• _PASSAGE_:
Response: I think this is the right result for a single player game you play on your own. By planning to cheat in some particular way, I am simply the changing what game I am playing—and I can do that mid-game if I so choose. For instance, speedrunners of video games sometimes set themselves rules for what kind of “cheating” they are allowed to do: Can one use emulation and save states? Can one use glitches? Can one use automation, and where? If they are playing solely on their own, none of that is really cheating, because it is allowed by the rules they set themselves: their goal is to complete the game faster within such-and-such parameters.

But if you are playing against another or there is an audience to the game, things are different. We could just say this: You are cheating in the sense that you are deceiving the audience and the other player into thinking you are playing the game. Or we could say that there are two senses of playing a game: the first is simply to try to achieve the victory condition without breaking the rules, and the second is an implicit or explicit agreement with other persons to be playing a game in the first sense (e.g., indicated by signing up for the game).

• _DATA ROWS_:

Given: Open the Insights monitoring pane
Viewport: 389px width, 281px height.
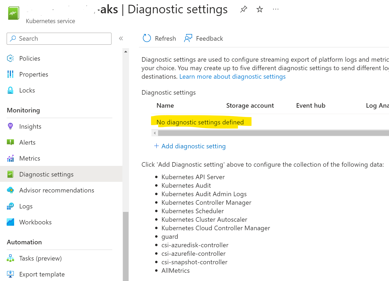Looking at the screenshot, I should pos(30,126).
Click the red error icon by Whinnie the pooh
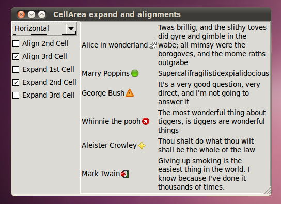The height and width of the screenshot is (204, 281). (x=146, y=121)
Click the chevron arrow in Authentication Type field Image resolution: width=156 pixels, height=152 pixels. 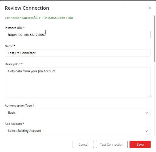(147, 113)
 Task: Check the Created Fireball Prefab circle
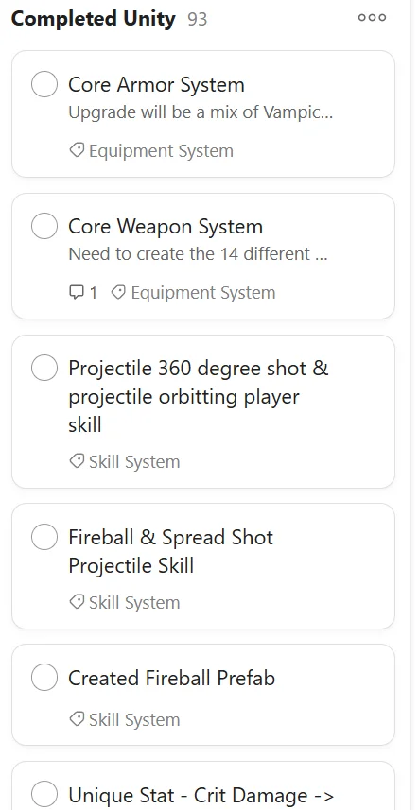pyautogui.click(x=44, y=678)
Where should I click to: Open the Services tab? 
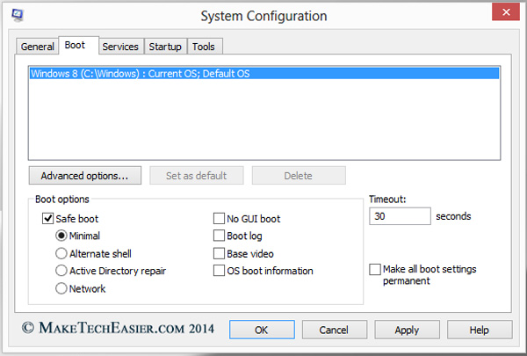coord(119,46)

• _EXERCISE REQUIREMENTS_: Update the passage on cheating from "But if you are" up to and including "for the game).", putting "winning condition" where it says "victory condition". These items come from a separate source.

• _TASK RESULT_:
But if you are playing against another or there is an audience to the game, things are different. We could just say this: You are cheating in the sense that you are deceiving the audience and the other player into thinking you are playing the game. Or we could say that there are two senses of playing a game: the first is simply to try to achieve the winning condition without breaking the rules, and the second is an implicit or explicit agreement with other persons to be playing a game in the first sense (e.g., indicated by signing up for the game).